Precursor to #119 Phase 2.
Phase 2 (subscription scoping / data-leakage fix) cannot ship until the
authorization server is running, issues opaque tokens per ESPI 4.0, and exposes
a subscription_id-bearing introspection response. Until then every Phase 2a
design choice is unverifiable against a hypothetical token shape.

See the design analysis posted as a comment on #119:
#119 (comment)

Why this is blocking

ESPI 4.0 requires opaque (reference) access tokens — JWTs are not permitted by
the spec. A resource server cannot read claims from an opaque token; it must
call RFC 7662 token introspection to learn what the token grants. Phase 2's
entire OpaqueTokenIntrospector / ApiAccessValidator design is built around
that introspection response. Without a running auth-server returning the
expected response shape (including subscription_id), no Phase 2 code can be
end-to-end tested.

Shipping a security fix that can't be proven to work against a real token is
the worst outcome for an IDOR / data-leakage fix.

Acceptance criteria

Phase 2.0 is complete when one integration test boots both modules, mints a
real token via the authorization code flow, calls a data-custodian endpoint,
and asserts the principal carries subscription_id. Until that test passes,
no Phase 2a code will be merged.

Checklist

Step 1 — Configuration audit (read-only)

  • Find RegisteredClient / OAuth2AuthorizationServerConfiguration; confirm tokenSettings() format (REFERENCE vs SELF_CONTAINED)
  • Confirm /oauth2/introspect is enabled and properly authenticated (client credentials, not bearer)
  • Find any OpaqueTokenIntrospector / OAuth2TokenCustomizer beans
  • Inspect OAuth2Authorization persistence; locate where subscription binding could be stored at grant time
  • Verify oauth2_authorization table exists; check for custom columns or join tables linking authorizations to subscriptions
  • Post audit findings as an issue comment (what is configured vs what Phase 2 needs)
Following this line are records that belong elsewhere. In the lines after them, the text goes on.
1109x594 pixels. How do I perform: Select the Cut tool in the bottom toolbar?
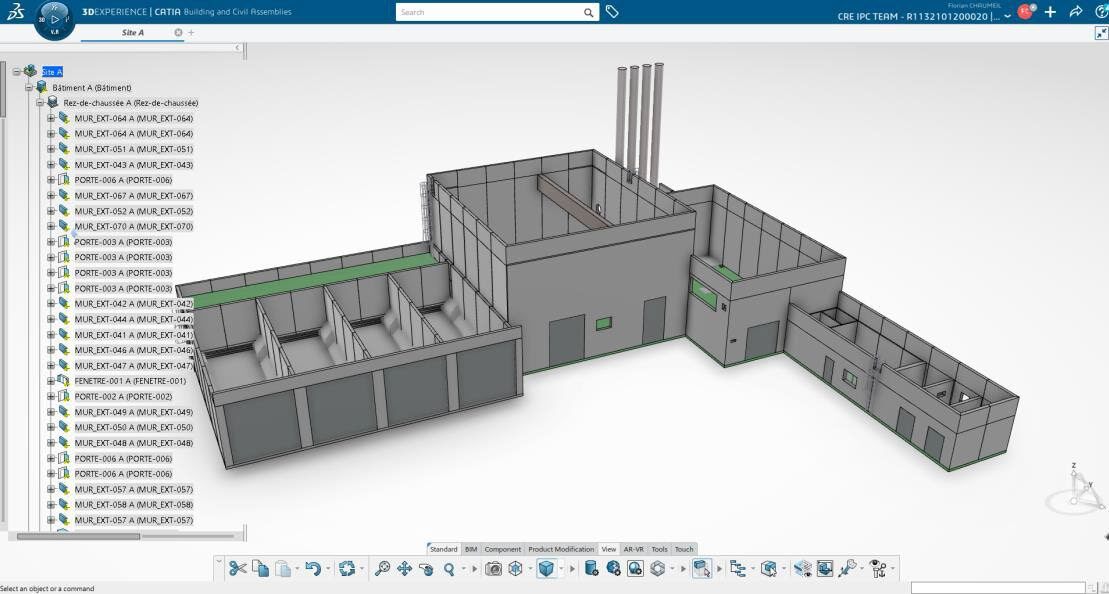click(x=240, y=568)
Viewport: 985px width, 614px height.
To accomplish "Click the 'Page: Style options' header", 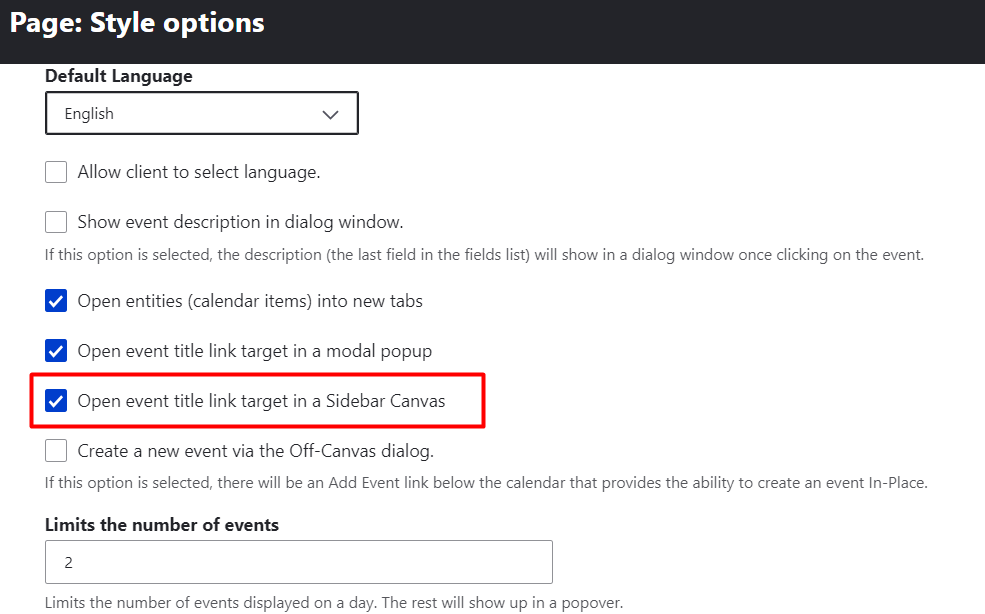I will pyautogui.click(x=137, y=22).
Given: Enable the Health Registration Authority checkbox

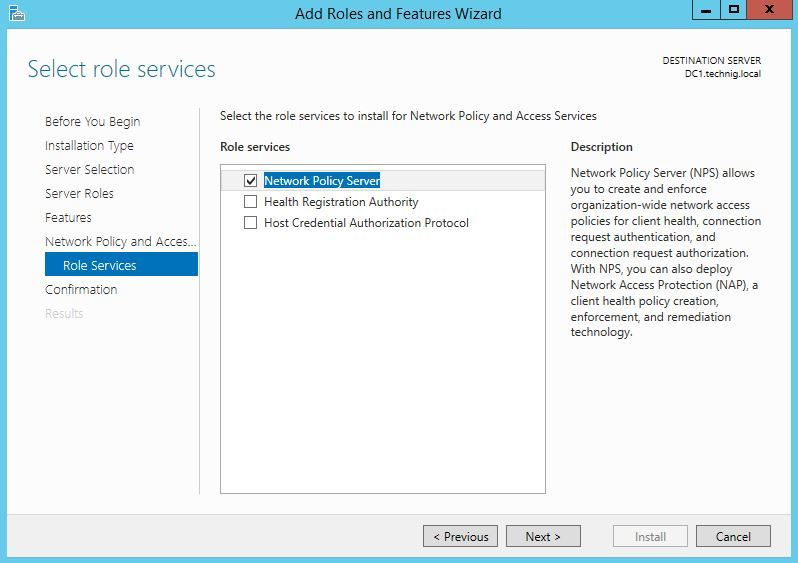Looking at the screenshot, I should (250, 202).
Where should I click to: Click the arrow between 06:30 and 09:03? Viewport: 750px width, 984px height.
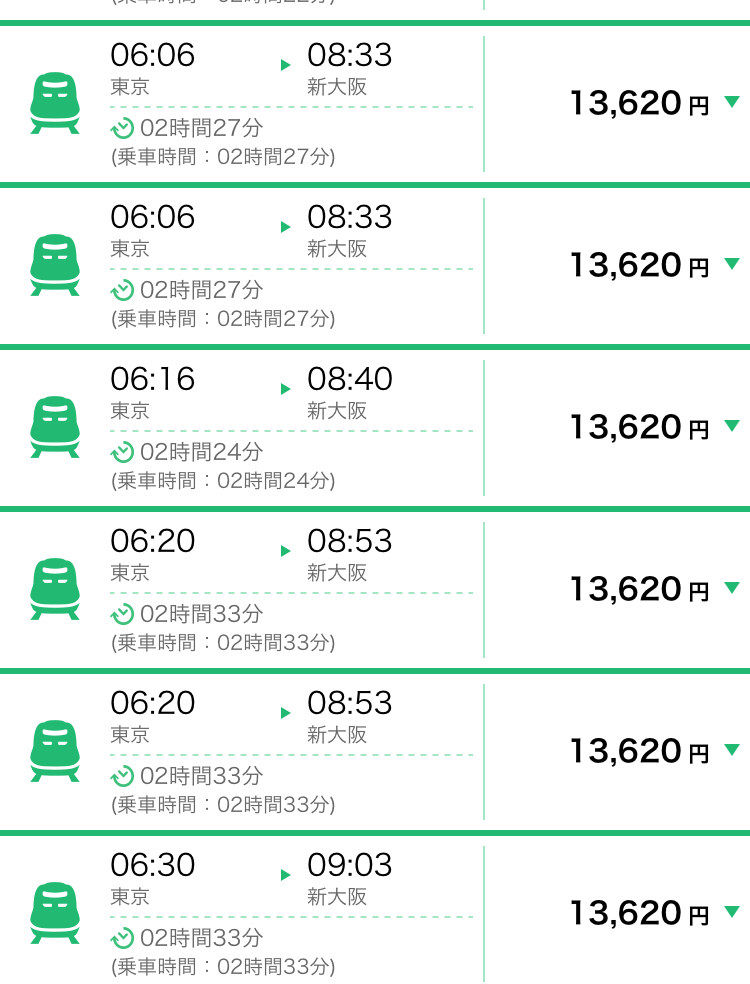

Step 2 — Local dev environment

  • Bring up MySQL (dev-mysql profile)
  • Boot openespi-authserver with dev-mysql; resolve any Flyway migration drift
  • Verify /oauth2/.well-known/oauth-authorization-server returns a valid metadata document
  • Register at least one RegisteredClient (third-party app) and one retail customer via seed data

Step 3 — Verify token format

  • Run authorization code flow end-to-end (manual curl / Postman)
  • Inspect the issued access token: opaque (short, random) vs JWT (eyJ...)
  • If JWT, switch RegisteredClient to OAuth2TokenFormat.REFERENCE and re-test

Step 4 — Add subscription_id to introspection response (the wildcard)

  • Try Approach B first: customize auth-server OAuth2TokenIntrospectionAuthenticationProvider / converter to add subscription_id to the introspection claims
  • If Spring Authorization Server doesn't expose a clean hook, fall back to Approach A: custom resource-server OpaqueTokenIntrospector that enriches principal via DB lookup
  • Document which approach was used and why

Step 5 — Wire data-custodian as resource server

  • Add spring.security.oauth2.resourceserver.opaquetoken.* config pointing at auth-server introspection URL
  • Register resource-server as a RegisteredClient with client_credentials grant + introspection authority
  • Disable any existing JWT resource-server config (mutually exclusive on the same filter chain)

Step 6 — End-to-end smoke test

  • Write one integration test that boots both modules, mints a real token via authorization code flow, calls a data-custodian endpoint, asserts the principal carries subscription_id
  • Test passes → Phase 2.0 complete → Phase 2a unblocked

Non-goals (deferred)

  • Scope-grammar alignment — Phase 7. Phase 2 keeps the existing
    SCOPE_FB_* shorthand and pins parsing behind a single helper for later
    swap.
  • JSON output — Phase 3. Cosmetic produces = JSON declarations stay as-is.
  • Phase 2a/2b/2c code — does not start until step 6 passes.

Estimate

1–2 working days for a senior Spring developer who knows Spring Authorization
Server. Step 4 is the wildcard (Spring Authorization Server's
OAuth2TokenIntrospectionAuthenticationProvider extensibility is the unknown).